▸ **What you need to do**
Copy the rows word for word, from the start through the line containing "Action: click(x=101, y=893)".

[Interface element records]
"""
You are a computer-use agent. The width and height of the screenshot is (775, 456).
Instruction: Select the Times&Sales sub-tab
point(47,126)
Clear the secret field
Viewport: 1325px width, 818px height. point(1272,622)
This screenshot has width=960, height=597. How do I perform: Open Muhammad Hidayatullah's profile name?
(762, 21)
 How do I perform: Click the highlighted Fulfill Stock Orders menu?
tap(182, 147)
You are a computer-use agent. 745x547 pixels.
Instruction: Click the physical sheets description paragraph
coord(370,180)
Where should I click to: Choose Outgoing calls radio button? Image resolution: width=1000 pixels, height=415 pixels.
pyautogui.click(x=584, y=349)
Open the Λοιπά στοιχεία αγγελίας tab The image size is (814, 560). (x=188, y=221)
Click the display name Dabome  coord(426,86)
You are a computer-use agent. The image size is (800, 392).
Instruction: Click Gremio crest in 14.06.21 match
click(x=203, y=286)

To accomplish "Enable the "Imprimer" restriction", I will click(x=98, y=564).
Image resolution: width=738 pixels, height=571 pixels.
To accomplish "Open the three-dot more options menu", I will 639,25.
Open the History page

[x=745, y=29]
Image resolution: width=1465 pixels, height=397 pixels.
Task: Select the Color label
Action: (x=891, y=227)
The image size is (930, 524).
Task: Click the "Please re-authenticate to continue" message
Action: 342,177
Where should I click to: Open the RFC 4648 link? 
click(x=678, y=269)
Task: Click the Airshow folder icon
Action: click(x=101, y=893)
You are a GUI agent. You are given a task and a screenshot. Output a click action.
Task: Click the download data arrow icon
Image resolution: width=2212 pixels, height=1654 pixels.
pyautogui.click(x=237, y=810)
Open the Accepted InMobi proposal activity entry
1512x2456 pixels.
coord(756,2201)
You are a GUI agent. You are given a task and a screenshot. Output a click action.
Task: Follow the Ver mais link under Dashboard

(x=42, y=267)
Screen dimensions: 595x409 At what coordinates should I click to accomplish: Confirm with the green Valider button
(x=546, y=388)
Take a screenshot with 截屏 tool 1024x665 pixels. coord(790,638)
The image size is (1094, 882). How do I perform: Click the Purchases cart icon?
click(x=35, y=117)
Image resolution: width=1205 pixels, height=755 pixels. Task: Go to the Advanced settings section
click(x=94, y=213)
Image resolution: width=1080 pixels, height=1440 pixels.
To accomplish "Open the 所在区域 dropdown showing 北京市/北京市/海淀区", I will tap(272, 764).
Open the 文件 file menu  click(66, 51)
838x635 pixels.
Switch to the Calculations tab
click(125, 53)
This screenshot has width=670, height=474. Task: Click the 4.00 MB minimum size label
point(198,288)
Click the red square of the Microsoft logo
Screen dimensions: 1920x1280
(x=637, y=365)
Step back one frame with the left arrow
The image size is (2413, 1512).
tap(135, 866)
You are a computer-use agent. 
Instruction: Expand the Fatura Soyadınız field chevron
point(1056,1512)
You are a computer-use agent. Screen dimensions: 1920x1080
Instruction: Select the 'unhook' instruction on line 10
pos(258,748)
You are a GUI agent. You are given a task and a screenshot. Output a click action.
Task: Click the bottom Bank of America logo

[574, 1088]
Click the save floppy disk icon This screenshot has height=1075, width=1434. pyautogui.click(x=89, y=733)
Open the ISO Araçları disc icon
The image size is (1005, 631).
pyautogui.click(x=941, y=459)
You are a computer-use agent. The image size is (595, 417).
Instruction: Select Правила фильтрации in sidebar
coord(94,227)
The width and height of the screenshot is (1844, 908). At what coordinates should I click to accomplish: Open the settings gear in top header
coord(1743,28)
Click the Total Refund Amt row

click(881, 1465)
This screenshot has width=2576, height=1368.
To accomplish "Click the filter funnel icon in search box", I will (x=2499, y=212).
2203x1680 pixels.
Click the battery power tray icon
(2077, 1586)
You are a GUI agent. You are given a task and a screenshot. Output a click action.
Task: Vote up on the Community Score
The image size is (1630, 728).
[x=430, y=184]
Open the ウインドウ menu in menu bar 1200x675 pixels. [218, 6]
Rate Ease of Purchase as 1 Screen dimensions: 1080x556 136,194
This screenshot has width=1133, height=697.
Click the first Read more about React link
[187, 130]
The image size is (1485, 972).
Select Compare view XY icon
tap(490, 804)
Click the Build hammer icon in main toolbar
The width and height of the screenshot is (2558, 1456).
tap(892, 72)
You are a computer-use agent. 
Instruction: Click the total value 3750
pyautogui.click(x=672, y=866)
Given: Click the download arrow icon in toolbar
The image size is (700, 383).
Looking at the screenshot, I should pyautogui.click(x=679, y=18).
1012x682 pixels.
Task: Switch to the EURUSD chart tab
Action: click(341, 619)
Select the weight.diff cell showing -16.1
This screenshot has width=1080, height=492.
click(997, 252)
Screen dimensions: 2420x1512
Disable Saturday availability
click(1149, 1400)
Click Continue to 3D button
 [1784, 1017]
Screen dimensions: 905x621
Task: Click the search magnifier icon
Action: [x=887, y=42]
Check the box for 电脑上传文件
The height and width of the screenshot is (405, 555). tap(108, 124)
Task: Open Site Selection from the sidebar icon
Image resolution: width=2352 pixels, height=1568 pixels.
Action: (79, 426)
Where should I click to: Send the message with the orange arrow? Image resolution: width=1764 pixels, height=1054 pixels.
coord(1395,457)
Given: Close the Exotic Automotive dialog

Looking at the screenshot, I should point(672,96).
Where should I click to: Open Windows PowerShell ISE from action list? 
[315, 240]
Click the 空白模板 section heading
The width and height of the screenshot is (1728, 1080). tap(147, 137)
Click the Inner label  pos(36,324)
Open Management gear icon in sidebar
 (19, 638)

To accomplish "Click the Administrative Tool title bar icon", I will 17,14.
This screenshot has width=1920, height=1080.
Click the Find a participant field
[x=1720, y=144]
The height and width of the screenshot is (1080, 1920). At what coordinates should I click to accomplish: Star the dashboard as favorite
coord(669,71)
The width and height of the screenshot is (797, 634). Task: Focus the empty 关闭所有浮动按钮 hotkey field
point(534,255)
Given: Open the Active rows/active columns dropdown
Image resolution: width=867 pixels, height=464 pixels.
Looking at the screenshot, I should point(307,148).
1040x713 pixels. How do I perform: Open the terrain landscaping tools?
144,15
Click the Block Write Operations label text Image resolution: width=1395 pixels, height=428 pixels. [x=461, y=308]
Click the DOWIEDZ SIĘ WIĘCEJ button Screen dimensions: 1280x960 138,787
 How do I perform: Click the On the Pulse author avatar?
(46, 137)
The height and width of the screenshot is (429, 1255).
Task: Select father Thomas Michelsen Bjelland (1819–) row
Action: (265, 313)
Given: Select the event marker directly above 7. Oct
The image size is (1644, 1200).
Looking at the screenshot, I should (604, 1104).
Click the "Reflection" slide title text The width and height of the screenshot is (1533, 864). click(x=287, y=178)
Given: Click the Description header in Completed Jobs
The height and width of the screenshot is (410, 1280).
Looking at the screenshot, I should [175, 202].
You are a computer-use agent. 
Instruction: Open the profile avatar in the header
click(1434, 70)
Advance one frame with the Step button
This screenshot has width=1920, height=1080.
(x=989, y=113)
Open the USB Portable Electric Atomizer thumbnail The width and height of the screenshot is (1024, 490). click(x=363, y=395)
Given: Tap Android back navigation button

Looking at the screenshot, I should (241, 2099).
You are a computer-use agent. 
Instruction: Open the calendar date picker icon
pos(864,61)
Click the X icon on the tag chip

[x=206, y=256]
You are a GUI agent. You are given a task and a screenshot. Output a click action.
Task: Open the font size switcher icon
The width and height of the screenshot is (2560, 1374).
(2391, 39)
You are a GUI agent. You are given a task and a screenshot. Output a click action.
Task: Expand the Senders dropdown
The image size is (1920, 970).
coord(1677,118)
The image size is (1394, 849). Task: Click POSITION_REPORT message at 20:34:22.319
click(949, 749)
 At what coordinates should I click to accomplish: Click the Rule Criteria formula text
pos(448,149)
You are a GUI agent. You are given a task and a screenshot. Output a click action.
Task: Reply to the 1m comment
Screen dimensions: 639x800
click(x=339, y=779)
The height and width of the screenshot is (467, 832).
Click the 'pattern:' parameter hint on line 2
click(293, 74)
"""
▸ **Expected answer**
You are a computer-use agent. The width and height of the screenshot is (775, 456).
Instruction: Select the Times&Sales sub-tab
point(47,126)
Clear the secret field
Viewport: 1325px width, 818px height. point(1272,622)
This screenshot has width=960, height=597. How do I perform: Open Muhammad Hidayatullah's profile name?
(762, 21)
 How do I perform: Click the highlighted Fulfill Stock Orders menu?
tap(182, 147)
You are a computer-use agent. 745x547 pixels.
Instruction: Click the physical sheets description paragraph
coord(370,180)
Where should I click to: Choose Outgoing calls radio button? Image resolution: width=1000 pixels, height=415 pixels.
pyautogui.click(x=584, y=349)
Open the Λοιπά στοιχεία αγγελίας tab The image size is (814, 560). (x=188, y=221)
Click the display name Dabome  coord(426,86)
You are a computer-use agent. The image size is (800, 392).
Instruction: Click Gremio crest in 14.06.21 match
click(x=203, y=286)

To accomplish "Enable the "Imprimer" restriction", I will click(x=98, y=564).
Image resolution: width=738 pixels, height=571 pixels.
To accomplish "Open the three-dot more options menu", I will 639,25.
Open the History page

[x=745, y=29]
Image resolution: width=1465 pixels, height=397 pixels.
Task: Select the Color label
Action: (x=891, y=227)
The image size is (930, 524).
Task: Click the "Please re-authenticate to continue" message
Action: 342,177
Where should I click to: Open the RFC 4648 link? 
click(x=678, y=269)
Task: Click the Airshow folder icon
Action: click(x=101, y=893)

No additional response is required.